▶ TUGAS YANG DIKERJAKAN:
1. Jawablah pertanyaan berikut dari teks tentang klasifikasi batuan karbonat:
(a) Klasifikasi Dunham (1962) didasarkan pada apa?
(b) Variasi kelas-kelas dalam klasifikasi tersebut didasarkan pada perbandingan apa?
(c) Apa sebutan batugamping yang mengandung beberapa butir (<10%) di dalam matriks lumpur karbonat?
2. Bisakah Anda mengutip tanpa perubahan bagian teks tentang klasifikasi batuan karbonat yang dimulai dengan kata-kata "Kelemahan klasifikasi Folk" dan berakhir dengan kata-kata "menurut Dunham (1962)"?
3. Bisakah Anda melanjutkan teks tentang klasifikasi batuan karbonat, mulai setelah kalimat terakhir yang ditampilkan?

═════ BAGIAN DOKUMEN ═════

Kelemahan klasifikasi Folk tersebut
diperbaiki oleh Dunham dan membuat klasifikasi baru dengan mempertimbangkan
berbagai aspek. Kelebihan klasifikasi Dunham (1962) adalah adanya perpaduan
antara deskriptif dan genetik dalam pengklasifikasian batuan karbonat.
Gambar 2.4. Klasifikasi batuan karbonat menurut Folk
2. Klasifikasi
menurut Dunham (1962)
Klasifikasi Dunham (1962)Klasifikasi ini
didasarkan pada tekstur deposisi dari batugamping, karena menurut Dunham dalam
sayatan tipis, tekstur deposisional merupakan aspek yang tetap. Kriteria dasar
dari tekstur deposisi yang diambil Dunham (1962) berbeda dengan Folk (1959).
Kriteria Dunham lebih condong pada
fabrik batuan, misal mud supported atau grain supported bila ibandingkan dengan
komposisi batuan. Variasi kelas-kelas dalam klasifikasi didasarkan pada
perbandingan kandungan lumpur. Dari perbandingan lumpur tersebut dijumpai 5
klasifikasi Dunham (1962). Nama nama tersebut dapat dikombinasikan dengan jenis
butiran dan mineraloginya. Batugamping dengan kandungan beberapa butir
(<10%) di dalam matriks lumpur karbonat disebut mudstone dan bila mudstone
tersebut mengandung butiran yang tidak saling bersinggungan disebut wackestone.
Lain halnya apabila antar butirannya saling bersinggungan disebut packstone / grainstone.

═════ DATA TERSIMPAN ═════

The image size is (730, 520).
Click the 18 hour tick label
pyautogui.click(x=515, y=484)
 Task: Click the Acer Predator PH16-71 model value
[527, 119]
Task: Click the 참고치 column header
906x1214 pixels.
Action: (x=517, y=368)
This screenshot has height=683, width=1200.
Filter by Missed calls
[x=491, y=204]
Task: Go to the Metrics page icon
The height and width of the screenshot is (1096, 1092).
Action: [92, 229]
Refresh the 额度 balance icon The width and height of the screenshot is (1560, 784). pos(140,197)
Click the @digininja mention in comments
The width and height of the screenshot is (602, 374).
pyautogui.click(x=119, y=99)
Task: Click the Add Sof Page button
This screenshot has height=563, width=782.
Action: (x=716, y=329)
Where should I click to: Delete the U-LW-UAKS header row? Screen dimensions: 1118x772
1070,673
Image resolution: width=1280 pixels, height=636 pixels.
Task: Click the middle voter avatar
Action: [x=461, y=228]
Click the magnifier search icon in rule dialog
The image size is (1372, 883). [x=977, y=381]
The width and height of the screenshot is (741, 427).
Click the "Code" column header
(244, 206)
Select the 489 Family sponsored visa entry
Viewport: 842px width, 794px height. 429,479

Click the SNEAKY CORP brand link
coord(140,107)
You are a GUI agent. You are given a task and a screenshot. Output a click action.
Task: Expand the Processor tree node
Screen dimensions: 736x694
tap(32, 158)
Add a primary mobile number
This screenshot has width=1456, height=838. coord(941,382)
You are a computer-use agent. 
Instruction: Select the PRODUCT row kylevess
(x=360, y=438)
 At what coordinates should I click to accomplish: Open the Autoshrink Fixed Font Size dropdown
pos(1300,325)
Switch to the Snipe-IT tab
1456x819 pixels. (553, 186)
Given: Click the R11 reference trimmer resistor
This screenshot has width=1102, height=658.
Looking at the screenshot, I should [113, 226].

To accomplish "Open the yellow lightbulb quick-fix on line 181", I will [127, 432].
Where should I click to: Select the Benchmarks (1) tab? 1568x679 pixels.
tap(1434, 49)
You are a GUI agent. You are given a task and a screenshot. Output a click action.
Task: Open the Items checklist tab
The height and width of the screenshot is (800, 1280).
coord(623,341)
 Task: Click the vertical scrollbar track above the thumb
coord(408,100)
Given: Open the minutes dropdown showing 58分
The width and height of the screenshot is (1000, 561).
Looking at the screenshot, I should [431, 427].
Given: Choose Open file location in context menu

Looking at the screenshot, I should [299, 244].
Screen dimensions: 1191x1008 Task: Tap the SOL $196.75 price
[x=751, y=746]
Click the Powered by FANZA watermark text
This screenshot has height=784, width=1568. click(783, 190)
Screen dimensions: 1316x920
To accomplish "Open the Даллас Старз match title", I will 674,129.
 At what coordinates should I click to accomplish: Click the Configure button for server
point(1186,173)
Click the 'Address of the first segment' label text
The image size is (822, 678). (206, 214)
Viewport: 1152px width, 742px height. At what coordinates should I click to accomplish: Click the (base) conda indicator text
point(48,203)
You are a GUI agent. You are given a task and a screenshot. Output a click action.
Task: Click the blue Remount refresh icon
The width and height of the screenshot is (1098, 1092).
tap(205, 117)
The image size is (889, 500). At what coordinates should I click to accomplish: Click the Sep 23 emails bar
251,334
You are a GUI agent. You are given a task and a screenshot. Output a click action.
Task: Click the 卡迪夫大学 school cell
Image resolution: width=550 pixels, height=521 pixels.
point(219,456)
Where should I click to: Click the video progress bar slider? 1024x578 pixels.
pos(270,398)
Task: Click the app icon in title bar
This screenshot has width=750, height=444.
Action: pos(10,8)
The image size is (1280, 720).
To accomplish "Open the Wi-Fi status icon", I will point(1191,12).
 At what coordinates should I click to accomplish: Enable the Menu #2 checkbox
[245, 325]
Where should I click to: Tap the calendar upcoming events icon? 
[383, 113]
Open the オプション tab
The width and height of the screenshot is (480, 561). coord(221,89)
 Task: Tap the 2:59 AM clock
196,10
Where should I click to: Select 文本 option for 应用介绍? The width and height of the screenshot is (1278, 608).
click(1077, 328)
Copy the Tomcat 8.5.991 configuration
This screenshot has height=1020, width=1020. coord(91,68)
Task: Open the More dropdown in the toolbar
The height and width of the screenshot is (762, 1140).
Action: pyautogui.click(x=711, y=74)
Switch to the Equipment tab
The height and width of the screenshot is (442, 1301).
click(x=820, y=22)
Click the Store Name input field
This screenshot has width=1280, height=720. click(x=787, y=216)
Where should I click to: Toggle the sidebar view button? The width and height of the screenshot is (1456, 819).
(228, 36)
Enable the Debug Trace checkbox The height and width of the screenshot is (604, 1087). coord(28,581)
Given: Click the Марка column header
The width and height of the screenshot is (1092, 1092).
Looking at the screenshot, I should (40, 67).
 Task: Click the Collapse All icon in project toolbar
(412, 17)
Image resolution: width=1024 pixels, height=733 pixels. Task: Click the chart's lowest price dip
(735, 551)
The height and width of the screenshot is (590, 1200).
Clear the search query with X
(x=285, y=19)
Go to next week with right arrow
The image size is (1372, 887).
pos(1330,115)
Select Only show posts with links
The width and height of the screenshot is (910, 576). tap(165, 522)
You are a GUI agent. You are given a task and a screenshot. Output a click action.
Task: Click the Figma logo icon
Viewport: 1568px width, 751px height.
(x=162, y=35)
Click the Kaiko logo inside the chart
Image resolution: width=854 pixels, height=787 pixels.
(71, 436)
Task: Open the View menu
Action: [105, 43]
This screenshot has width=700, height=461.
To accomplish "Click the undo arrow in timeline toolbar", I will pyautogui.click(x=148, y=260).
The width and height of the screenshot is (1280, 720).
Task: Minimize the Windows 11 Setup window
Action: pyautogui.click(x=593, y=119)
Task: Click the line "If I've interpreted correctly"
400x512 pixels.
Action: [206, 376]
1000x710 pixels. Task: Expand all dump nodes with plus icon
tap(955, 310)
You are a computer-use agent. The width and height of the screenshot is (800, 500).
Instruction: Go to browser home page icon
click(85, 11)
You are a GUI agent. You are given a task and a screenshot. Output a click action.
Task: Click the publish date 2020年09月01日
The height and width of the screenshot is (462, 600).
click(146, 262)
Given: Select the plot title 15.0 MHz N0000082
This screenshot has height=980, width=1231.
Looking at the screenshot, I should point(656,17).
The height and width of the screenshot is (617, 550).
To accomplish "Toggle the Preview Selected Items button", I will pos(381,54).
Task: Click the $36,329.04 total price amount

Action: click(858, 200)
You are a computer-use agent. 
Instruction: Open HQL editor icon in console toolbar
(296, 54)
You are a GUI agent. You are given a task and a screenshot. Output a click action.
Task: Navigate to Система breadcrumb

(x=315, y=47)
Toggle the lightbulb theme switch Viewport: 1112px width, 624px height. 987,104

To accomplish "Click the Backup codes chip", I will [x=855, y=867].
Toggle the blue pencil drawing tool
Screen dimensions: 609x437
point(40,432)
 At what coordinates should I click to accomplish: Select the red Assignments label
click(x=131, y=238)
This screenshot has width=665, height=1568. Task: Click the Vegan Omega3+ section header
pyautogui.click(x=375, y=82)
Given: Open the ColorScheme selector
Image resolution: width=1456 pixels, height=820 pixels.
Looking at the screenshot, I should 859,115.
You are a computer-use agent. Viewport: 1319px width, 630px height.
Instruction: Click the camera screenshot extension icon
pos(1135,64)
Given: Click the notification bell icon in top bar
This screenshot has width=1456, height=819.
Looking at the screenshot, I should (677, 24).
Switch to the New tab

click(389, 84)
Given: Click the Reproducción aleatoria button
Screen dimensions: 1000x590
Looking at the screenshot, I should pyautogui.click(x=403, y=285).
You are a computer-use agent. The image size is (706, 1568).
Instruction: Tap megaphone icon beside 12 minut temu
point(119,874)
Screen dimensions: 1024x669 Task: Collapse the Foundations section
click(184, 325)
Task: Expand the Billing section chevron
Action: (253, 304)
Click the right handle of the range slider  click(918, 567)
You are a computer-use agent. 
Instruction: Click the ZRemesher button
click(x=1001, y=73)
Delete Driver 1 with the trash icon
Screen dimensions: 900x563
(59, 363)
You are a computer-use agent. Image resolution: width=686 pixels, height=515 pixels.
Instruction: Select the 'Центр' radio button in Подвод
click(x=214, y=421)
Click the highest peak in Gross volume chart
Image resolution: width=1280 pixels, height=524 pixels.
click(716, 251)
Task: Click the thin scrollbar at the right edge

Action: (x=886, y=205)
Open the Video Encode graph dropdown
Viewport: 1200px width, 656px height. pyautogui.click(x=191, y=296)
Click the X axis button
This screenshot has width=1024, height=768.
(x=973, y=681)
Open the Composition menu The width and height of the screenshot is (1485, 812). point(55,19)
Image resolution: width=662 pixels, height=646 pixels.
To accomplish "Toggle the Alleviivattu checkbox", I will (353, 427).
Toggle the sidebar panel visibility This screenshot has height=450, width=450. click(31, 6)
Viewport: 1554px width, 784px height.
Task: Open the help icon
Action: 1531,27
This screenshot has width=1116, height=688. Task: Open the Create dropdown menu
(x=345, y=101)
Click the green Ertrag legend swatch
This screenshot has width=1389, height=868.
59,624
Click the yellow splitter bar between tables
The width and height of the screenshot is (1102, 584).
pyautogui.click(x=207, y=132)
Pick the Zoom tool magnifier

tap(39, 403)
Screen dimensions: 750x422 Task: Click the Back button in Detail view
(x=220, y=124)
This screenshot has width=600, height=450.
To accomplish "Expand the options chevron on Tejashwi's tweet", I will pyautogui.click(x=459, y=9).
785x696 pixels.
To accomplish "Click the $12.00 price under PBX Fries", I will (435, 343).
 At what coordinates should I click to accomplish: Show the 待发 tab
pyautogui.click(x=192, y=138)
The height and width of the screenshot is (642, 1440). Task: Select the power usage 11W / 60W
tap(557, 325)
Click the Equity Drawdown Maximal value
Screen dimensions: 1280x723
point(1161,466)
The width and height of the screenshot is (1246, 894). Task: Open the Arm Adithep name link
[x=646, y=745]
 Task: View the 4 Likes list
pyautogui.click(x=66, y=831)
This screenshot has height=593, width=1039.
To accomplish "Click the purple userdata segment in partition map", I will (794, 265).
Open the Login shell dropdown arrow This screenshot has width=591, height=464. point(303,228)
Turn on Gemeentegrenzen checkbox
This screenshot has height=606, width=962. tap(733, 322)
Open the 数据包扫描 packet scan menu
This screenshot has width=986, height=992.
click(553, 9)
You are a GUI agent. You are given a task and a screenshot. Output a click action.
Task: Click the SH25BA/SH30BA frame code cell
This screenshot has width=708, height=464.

═════

▶ JAWABAN SETIAP TUGAS:
1.
(a) Tekstur deposisi dari batugamping.
(b) Perbandingan kandungan lumpur.
(c) Mudstone.

2.
Kelemahan klasifikasi Folk tersebut
diperbaiki oleh Dunham dan membuat klasifikasi baru dengan mempertimbangkan
berbagai aspek. Kelebihan klasifikasi Dunham (1962) adalah adanya perpaduan
antara deskriptif dan genetik dalam pengklasifikasian batuan karbonat.
Gambar 2.4. Klasifikasi batuan karbonat menurut Folk
2. Klasifikasi
menurut Dunham (1962)

3.
Packstone mempunyai tekstur grain
supported dan punya matriks mud. Dunham punya istilah Boundstone untuk
batugamping dengan fabrik yang mengindikasikan asal-usul komponenkomponennya
yang direkatkan bersama selama proses deposisi.
Klasifikasi Dunham (1962) punya
kemudahan dan kesulitan. Kemudahannya tidak perlu menentukan jenis butiran
dengan detail karena tidak menentukan dasar nama batuan. Kesulitannya adalah di
dalam sayatan petrografi, fabrik yang jadi dasar klasifikasi kadang tidak
selalu terlihat jelas karena di dalam sayatan hanya memberi kenampakan 2
dimensi, oleh karena itu harus dibayangkan bagaimana bentuk 3 dimensi batuannya
agar tidak salah tafsir. Pada klasifikasi Dunham (1962) istilah-istilah yang
muncul adalah grain dan mud. Nama-nama yang dipakai oleh Dunham berdasarkan
atas hubungan antara butir seperti mudstone, packstone, grainstone, wackestone
dan sebagainya. Istilah sparit digunakan dalam Folk (1959) dan Dunham (1962)
memiliki arti yang sama yaitu sebagai semen dan sama-sama berasal dari
presipitasi kimia tetapi arti waktu pembentukannya berbeda.
Sparit pada klasifikasi Folk (1959)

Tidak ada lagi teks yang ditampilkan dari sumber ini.